Work to be completed
Set every entry down again exactly, omitting none.

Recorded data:
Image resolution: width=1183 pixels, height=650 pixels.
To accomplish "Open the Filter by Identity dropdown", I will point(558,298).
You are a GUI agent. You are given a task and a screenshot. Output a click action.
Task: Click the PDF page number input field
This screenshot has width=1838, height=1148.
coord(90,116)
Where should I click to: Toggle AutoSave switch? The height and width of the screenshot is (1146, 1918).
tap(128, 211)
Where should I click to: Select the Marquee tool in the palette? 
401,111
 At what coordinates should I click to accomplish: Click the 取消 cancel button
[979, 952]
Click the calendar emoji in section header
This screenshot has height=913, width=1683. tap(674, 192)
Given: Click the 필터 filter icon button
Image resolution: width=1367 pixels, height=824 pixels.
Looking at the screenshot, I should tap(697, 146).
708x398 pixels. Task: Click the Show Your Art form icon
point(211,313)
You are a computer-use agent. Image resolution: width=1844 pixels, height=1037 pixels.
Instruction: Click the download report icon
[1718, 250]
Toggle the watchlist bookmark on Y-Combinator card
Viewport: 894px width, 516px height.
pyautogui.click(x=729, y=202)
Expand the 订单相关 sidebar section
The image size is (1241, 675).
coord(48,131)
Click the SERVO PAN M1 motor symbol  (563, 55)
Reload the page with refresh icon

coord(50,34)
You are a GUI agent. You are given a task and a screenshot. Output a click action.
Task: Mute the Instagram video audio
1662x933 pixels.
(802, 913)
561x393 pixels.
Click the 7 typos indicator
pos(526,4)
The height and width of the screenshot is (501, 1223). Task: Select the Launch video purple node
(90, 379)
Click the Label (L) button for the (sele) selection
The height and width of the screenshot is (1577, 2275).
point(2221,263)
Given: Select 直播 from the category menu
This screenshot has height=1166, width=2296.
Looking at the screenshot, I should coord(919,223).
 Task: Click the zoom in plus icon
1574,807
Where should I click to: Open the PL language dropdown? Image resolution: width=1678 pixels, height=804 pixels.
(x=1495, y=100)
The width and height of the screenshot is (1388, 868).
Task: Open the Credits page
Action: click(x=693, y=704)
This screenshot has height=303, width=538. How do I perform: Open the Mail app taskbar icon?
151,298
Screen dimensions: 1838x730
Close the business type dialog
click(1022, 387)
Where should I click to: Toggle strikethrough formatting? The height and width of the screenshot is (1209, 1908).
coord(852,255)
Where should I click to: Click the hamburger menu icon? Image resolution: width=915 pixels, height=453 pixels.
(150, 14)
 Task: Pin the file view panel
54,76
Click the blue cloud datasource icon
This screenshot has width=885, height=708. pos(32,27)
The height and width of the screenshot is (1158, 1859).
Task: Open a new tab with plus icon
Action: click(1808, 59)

Task output
Image resolution: width=1183 pixels, height=650 pixels.
To accomplish "Open the Filter by Identity dropdown", I will point(558,298).
You are a GUI agent. You are given a task and a screenshot. Output a click action.
Task: Click the PDF page number input field
This screenshot has width=1838, height=1148.
coord(90,116)
Where should I click to: Toggle AutoSave switch? The height and width of the screenshot is (1146, 1918).
tap(128, 211)
Where should I click to: Select the Marquee tool in the palette? 
401,111
 At what coordinates should I click to accomplish: Click the 取消 cancel button
[979, 952]
Click the calendar emoji in section header
This screenshot has height=913, width=1683. tap(674, 192)
Given: Click the 필터 filter icon button
Image resolution: width=1367 pixels, height=824 pixels.
Looking at the screenshot, I should tap(697, 146).
708x398 pixels. Task: Click the Show Your Art form icon
point(211,313)
You are a computer-use agent. Image resolution: width=1844 pixels, height=1037 pixels.
Instruction: Click the download report icon
[1718, 250]
Toggle the watchlist bookmark on Y-Combinator card
Viewport: 894px width, 516px height.
pyautogui.click(x=729, y=202)
Expand the 订单相关 sidebar section
The image size is (1241, 675).
coord(48,131)
Click the SERVO PAN M1 motor symbol  (563, 55)
Reload the page with refresh icon

coord(50,34)
You are a GUI agent. You are given a task and a screenshot. Output a click action.
Task: Mute the Instagram video audio
1662x933 pixels.
(802, 913)
561x393 pixels.
Click the 7 typos indicator
pos(526,4)
The height and width of the screenshot is (501, 1223). Task: Select the Launch video purple node
(90, 379)
Click the Label (L) button for the (sele) selection
The height and width of the screenshot is (1577, 2275).
point(2221,263)
Given: Select 直播 from the category menu
This screenshot has height=1166, width=2296.
Looking at the screenshot, I should coord(919,223).
 Task: Click the zoom in plus icon
1574,807
Where should I click to: Open the PL language dropdown? Image resolution: width=1678 pixels, height=804 pixels.
(x=1495, y=100)
The width and height of the screenshot is (1388, 868).
Task: Open the Credits page
Action: click(x=693, y=704)
This screenshot has height=303, width=538. How do I perform: Open the Mail app taskbar icon?
151,298
Screen dimensions: 1838x730
Close the business type dialog
click(1022, 387)
Where should I click to: Toggle strikethrough formatting? The height and width of the screenshot is (1209, 1908).
coord(852,255)
Where should I click to: Click the hamburger menu icon? Image resolution: width=915 pixels, height=453 pixels.
(150, 14)
 Task: Pin the file view panel
54,76
Click the blue cloud datasource icon
This screenshot has width=885, height=708. pos(32,27)
The height and width of the screenshot is (1158, 1859).
Task: Open a new tab with plus icon
Action: click(1808, 59)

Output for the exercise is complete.